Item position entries
>>>>>

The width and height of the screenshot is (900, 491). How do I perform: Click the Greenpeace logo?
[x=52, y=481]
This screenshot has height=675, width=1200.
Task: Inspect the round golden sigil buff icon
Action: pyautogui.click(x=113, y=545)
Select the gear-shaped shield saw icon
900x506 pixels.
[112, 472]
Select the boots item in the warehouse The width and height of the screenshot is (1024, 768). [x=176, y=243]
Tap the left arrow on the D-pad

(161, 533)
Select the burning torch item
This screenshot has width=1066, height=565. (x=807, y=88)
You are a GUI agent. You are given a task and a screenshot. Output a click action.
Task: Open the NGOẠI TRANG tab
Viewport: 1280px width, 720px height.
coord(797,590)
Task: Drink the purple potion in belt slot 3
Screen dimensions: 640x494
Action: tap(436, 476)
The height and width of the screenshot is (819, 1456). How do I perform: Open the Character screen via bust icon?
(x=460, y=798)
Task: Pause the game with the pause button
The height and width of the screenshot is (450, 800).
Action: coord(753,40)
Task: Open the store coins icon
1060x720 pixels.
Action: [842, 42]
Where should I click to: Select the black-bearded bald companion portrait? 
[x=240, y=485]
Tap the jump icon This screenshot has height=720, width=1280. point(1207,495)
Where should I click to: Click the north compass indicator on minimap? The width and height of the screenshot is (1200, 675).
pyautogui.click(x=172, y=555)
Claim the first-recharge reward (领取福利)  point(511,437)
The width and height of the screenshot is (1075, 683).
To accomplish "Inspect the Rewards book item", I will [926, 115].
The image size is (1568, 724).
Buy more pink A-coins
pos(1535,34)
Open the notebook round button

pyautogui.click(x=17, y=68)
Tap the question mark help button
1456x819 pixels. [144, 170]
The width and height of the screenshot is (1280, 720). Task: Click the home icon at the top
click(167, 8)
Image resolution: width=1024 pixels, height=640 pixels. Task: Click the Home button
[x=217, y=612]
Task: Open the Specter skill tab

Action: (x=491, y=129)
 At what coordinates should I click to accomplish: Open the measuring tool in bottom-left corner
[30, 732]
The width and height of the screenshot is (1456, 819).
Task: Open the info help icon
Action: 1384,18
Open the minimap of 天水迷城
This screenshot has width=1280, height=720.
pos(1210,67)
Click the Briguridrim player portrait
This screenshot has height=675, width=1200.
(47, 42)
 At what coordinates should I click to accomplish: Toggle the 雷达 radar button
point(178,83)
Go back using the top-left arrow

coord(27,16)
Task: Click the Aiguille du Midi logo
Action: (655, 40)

<<<<<

Your task => Copy all of the rows above character for character, leaving nothing out.

Exercise response =>
The width and height of the screenshot is (900, 491). How do I perform: Click the Greenpeace logo?
[x=52, y=481]
This screenshot has height=675, width=1200.
Task: Inspect the round golden sigil buff icon
Action: pyautogui.click(x=113, y=545)
Select the gear-shaped shield saw icon
900x506 pixels.
[112, 472]
Select the boots item in the warehouse The width and height of the screenshot is (1024, 768). [x=176, y=243]
Tap the left arrow on the D-pad

(161, 533)
Select the burning torch item
This screenshot has width=1066, height=565. (x=807, y=88)
You are a GUI agent. You are given a task and a screenshot. Output a click action.
Task: Open the NGOẠI TRANG tab
Viewport: 1280px width, 720px height.
coord(797,590)
Task: Drink the purple potion in belt slot 3
Screen dimensions: 640x494
Action: tap(436, 476)
The height and width of the screenshot is (819, 1456). How do I perform: Open the Character screen via bust icon?
(x=460, y=798)
Task: Pause the game with the pause button
The height and width of the screenshot is (450, 800).
Action: coord(753,40)
Task: Open the store coins icon
1060x720 pixels.
Action: [842, 42]
Where should I click to: Select the black-bearded bald companion portrait? 
[x=240, y=485]
Tap the jump icon This screenshot has height=720, width=1280. point(1207,495)
Where should I click to: Click the north compass indicator on minimap? The width and height of the screenshot is (1200, 675).
pyautogui.click(x=172, y=555)
Claim the first-recharge reward (领取福利)  point(511,437)
The width and height of the screenshot is (1075, 683).
To accomplish "Inspect the Rewards book item", I will [926, 115].
The image size is (1568, 724).
Buy more pink A-coins
pos(1535,34)
Open the notebook round button

pyautogui.click(x=17, y=68)
Tap the question mark help button
1456x819 pixels. [144, 170]
The width and height of the screenshot is (1280, 720). Task: Click the home icon at the top
click(167, 8)
Image resolution: width=1024 pixels, height=640 pixels. Task: Click the Home button
[x=217, y=612]
Task: Open the Specter skill tab

Action: (x=491, y=129)
 At what coordinates should I click to accomplish: Open the measuring tool in bottom-left corner
[30, 732]
The width and height of the screenshot is (1456, 819).
Task: Open the info help icon
Action: 1384,18
Open the minimap of 天水迷城
This screenshot has width=1280, height=720.
pos(1210,67)
Click the Briguridrim player portrait
This screenshot has height=675, width=1200.
(47, 42)
 At what coordinates should I click to accomplish: Toggle the 雷达 radar button
point(178,83)
Go back using the top-left arrow

coord(27,16)
Task: Click the Aiguille du Midi logo
Action: (655, 40)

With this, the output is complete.